**Source data**
_ _ _

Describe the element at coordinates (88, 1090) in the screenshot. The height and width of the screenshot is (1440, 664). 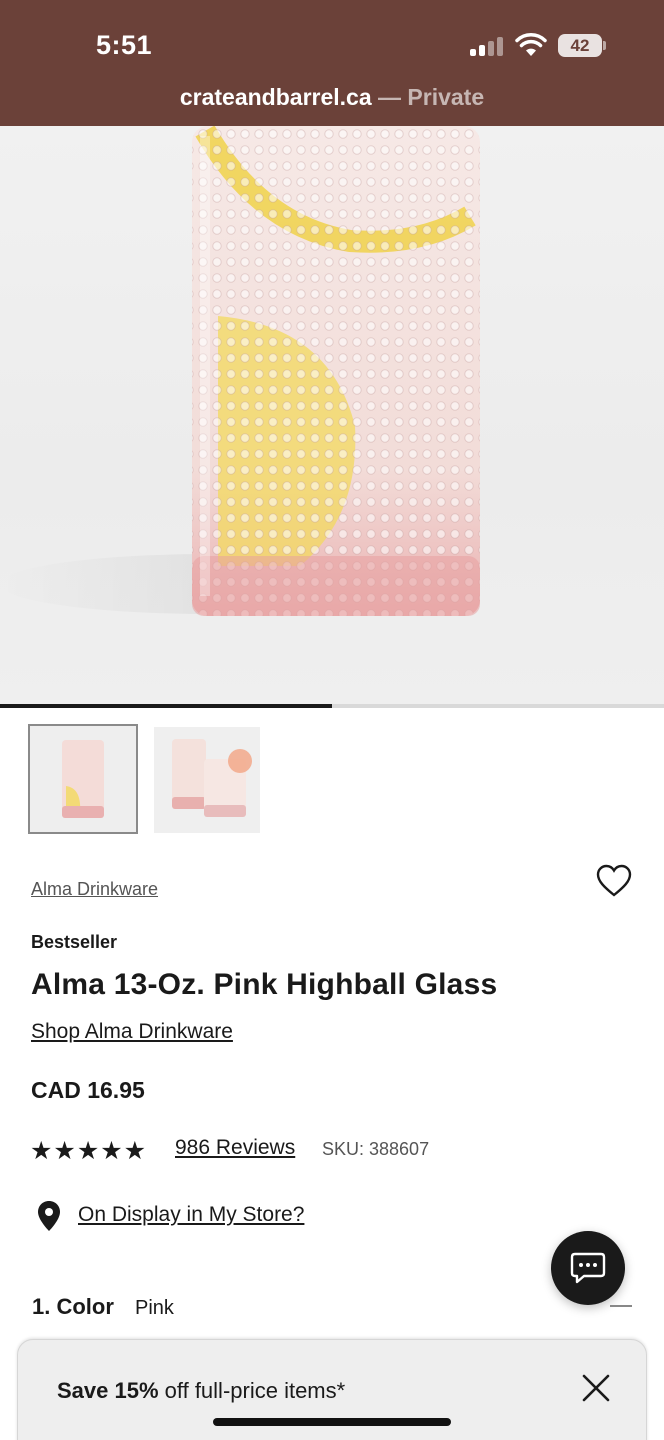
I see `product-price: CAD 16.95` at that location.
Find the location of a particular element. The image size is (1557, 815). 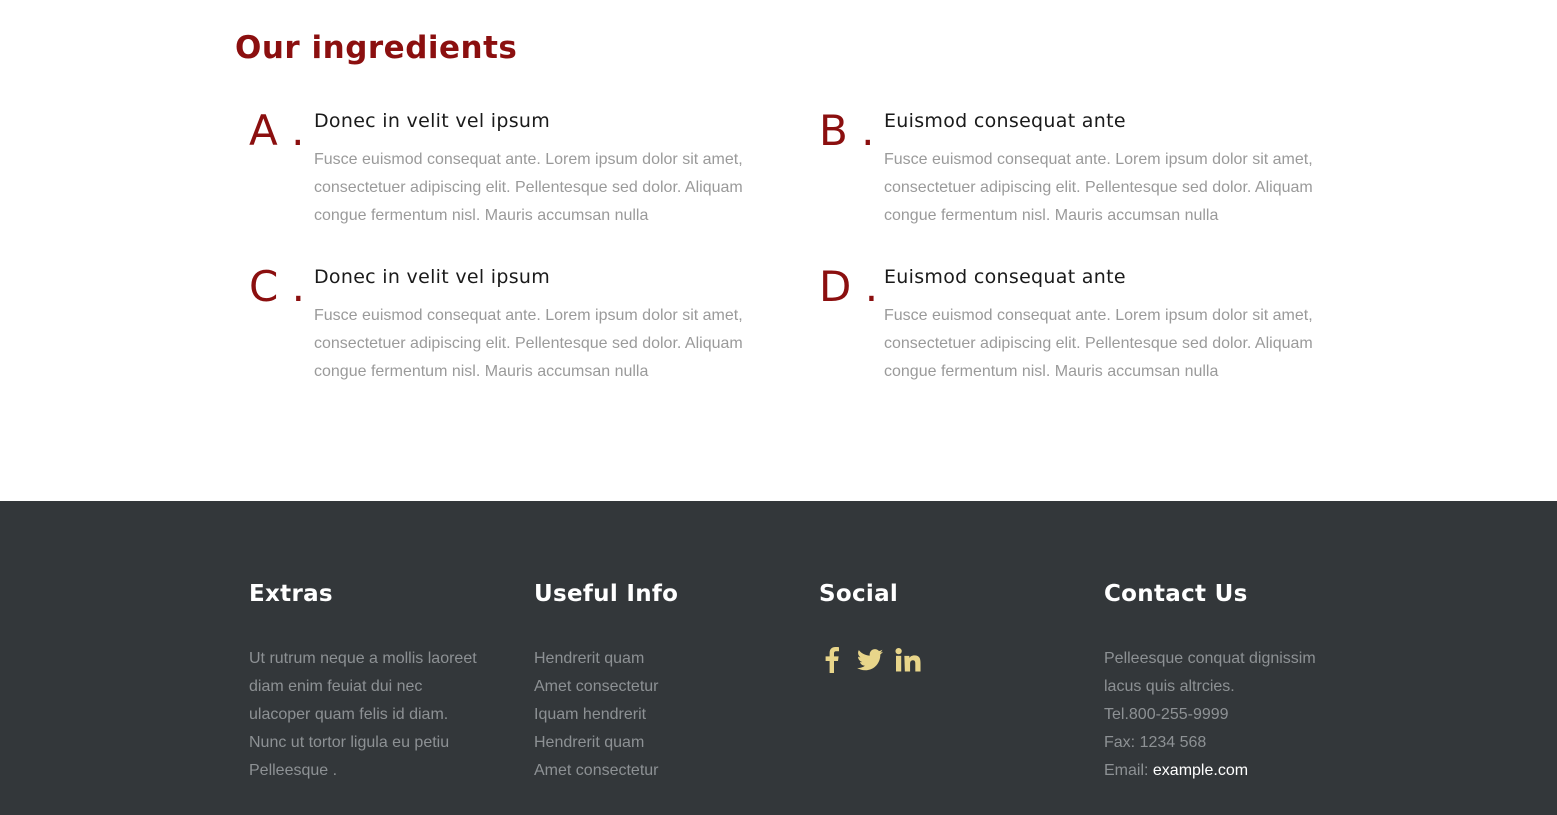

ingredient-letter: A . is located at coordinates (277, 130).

_ _ _

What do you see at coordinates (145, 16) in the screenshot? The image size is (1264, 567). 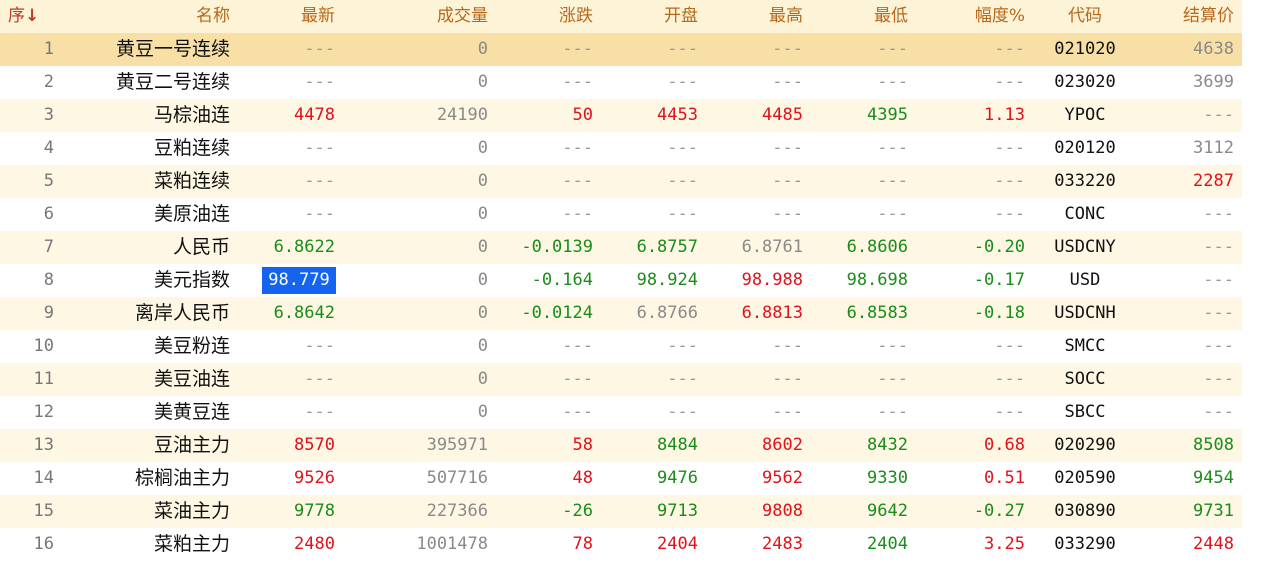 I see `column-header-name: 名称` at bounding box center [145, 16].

_ _ _

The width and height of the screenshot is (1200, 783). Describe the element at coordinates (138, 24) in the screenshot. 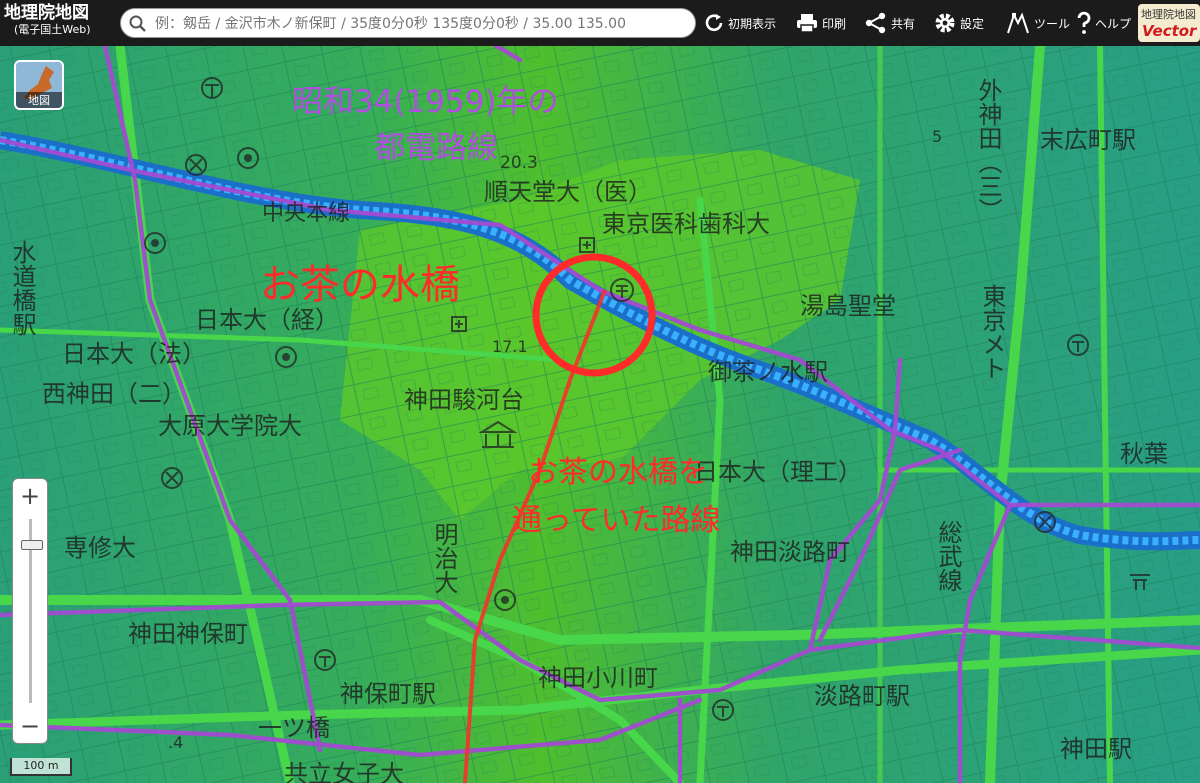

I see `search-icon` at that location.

_ _ _

**Work to complete**
Copy the records word for word, starting at the line that contains "Find the location" and ending at the line that contains "ingredient-letter: A .", and omit the pictures.

**Result of the task**
Find the location of a particular element. The image size is (1557, 815). 

ingredient-letter: A . is located at coordinates (277, 130).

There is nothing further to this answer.